There is an interesting way of explaining inconsistency in available literature on an issue of links between PCOS and CSCR. It also may justify why in dissertation by Ochwal-Brzezinka [20], despite 104 participants with elevated testosterone concentrations, only 4 patients developed CSCR. Türkcü et al. [37], on a group of 46 patients, demonstrated that in the course of a CSCR antioxidant defense system may be inadequate, due to significant decrease in concentrations of antioxidant parameters and DHEA-S, what seem to be an especially interesting finding, taking into account a crucial role of an oxidative damage in patomechanism of an early stage of CSCR. Bucolo et al. [38], reported an in vitro reduction in an oxidative damage in RPE, after administration of DHEA-S. Concentrations of DHEA-S in humans decline with advancing age [22] and average age of CSCR development in women is significantly higher than in men [7].

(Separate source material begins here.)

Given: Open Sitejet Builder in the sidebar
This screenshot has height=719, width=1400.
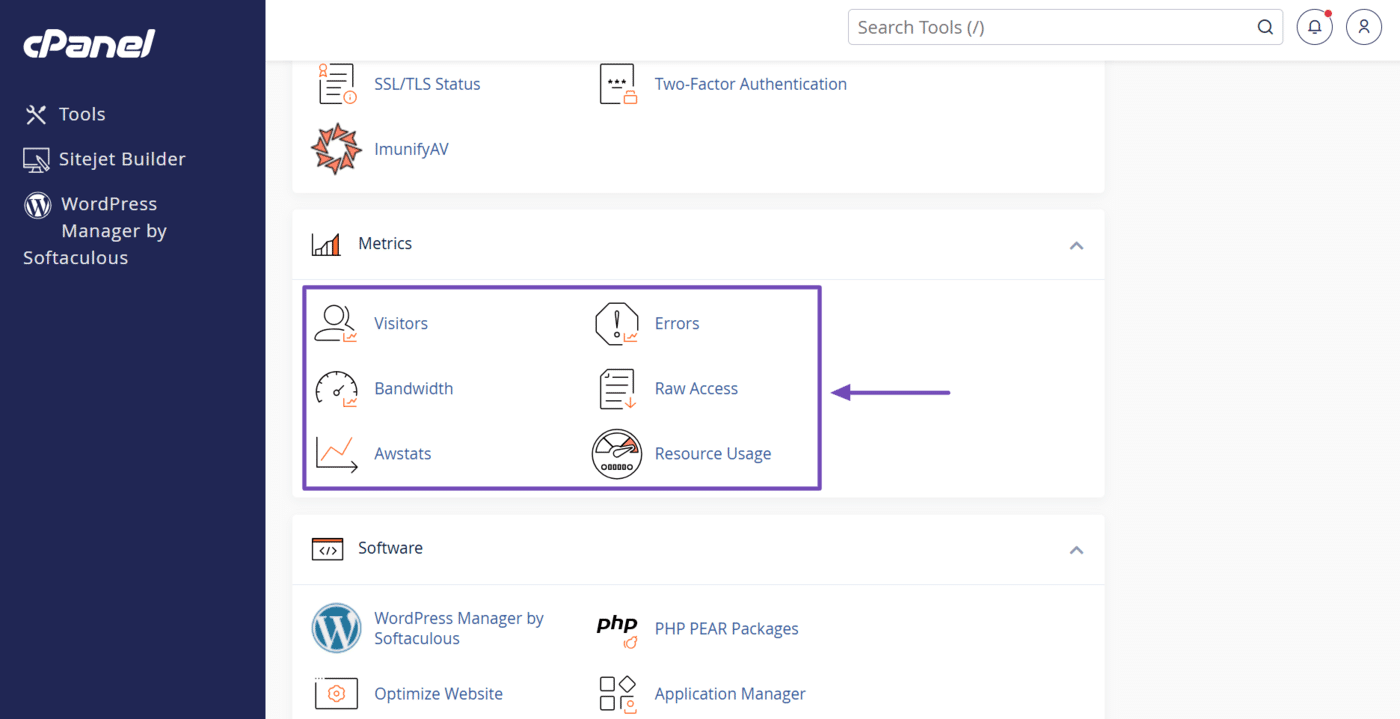Looking at the screenshot, I should pyautogui.click(x=121, y=159).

Therefore, it is possible, that in patients with PCOS, elevated levels of testosterone, predispose them to the occurrence of the CSCR (OR=1,2), however concentrations of DHEA-S, also increased in course of PCOS, protect them. With advancing age, both levels of DHEA-S and testosterone decline, leading to distortion of a balance between them and increased risk of CSCR occurrence in older females. Clinical manifestation of CSCR in this group, may be mistaken for age-related macular degeneration, as those two disorders bear strong resemblance to each other [7]. According to Klein et al. [10] AMD occurrence rate in females is 2,2 times higher than in males. Therefore, limited number of patients in group C of Ochwal-Brzezinka’s dissertation, might be explained by targeting “too young” women with PCOS. Furthermore, inconsistency in available literature on this issue, might be caused by underdiagnosis of CSCR, caused by its similarities with AMD. Both hypotheses, as well as whole subject, require in-depth research, with a proper cohort or case-control studies, to establish the full etiology of CSCR.
Conclusions
Reports available in literature are usually limited to the occurrence of CSCR in males. Therefore, it is necessary to analyze possibility of link between PCOS and CSCR, through indirect studies, focusing on participation of testosterone and DHEA-S in pathophysiology of CSCR development. Most of the authors are consentaneous on the importance of testosterone, what would explain why CSCR is usually attributed to young males, even though testosterone level in this group, in most studies, is within normal range. In case of females, a key factor to the development of CSCR, may be the elevation of testosterone levels, what is one of the most important disturbances in the course of PCOS. The main difficulty in evaluation of possible correlation between PCOS and CSCR, is a long-term follow-up of the patients, which is crucial, because risk of CSCR in those patients may increase over the time. Additionally, in some cases, coexistence of elevated levels of testosterone with increased concentrations of DHEA-S may result in delay of elicitation of hallmark signs of CSCR, and therefore it may overlap with a time range characteristic for AMD development, and result in under-diagnosis of CSCR.